Author Dagg details the behavior of many different animals, those near the end of their life. She makes a good deal of generalizations, but in one chapter focuses on the four methods animals use for teaching: imitation, making deliberate "opportunities" to learn, encouragement, and punishment.
Most other chapters include descriptions of adapting, sociability, reproduction, hierarchy, mothering and family, as seen by elder animals. Then the reader discovers amazing stories--interactions and behavior that reveal the wisdom, acquired knowledge, and deliberate teaching that individual animals exhibit, independent of their human connections.
We learn how similar animals are to us, not only in their interest in training the young but in their ability to play-act, or deny emotion when needed, or appreciate music, or play, or initiate brave behavior in fire emergencies, or mourn the death of loved ones.
Our denial of animal emotion illustrates a long history of human ignorance.

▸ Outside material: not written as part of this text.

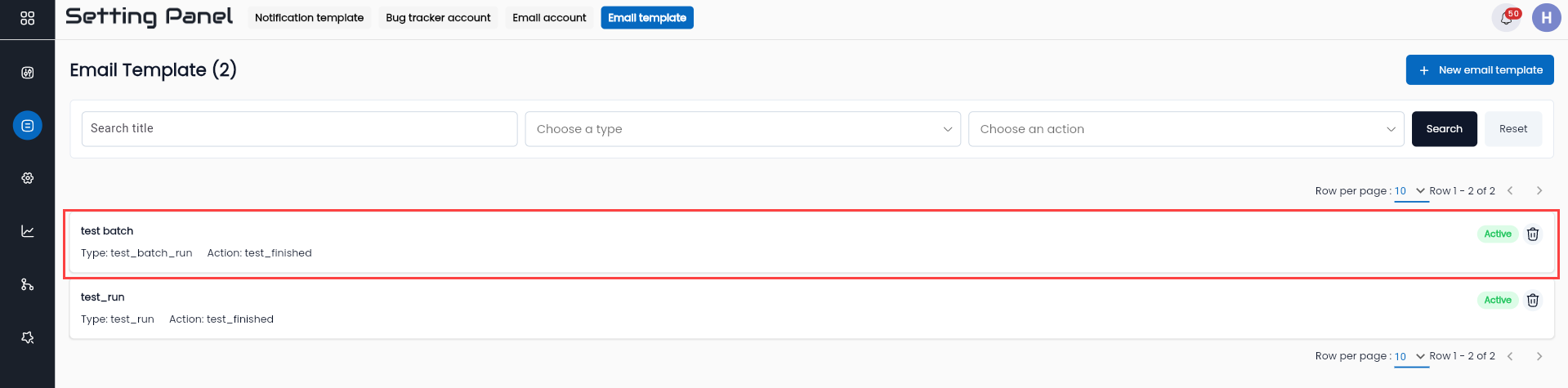Open the user avatar H menu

One of the most striking examples is the author's description of a big (440 lb.) male lion in the Kenya savanna who was apparently "knocked flat" by a 11 pound cub, who proceeded to grip with his teeth the big male by the throat. The big male pawed the air, groaned, then lay still, while the cub "slid to the ground and pranced off." Then the male sat up and gazed calmly into the distance.
Often, elder males may do battle to stay with their pride, but the loser will go off as a lone nomad.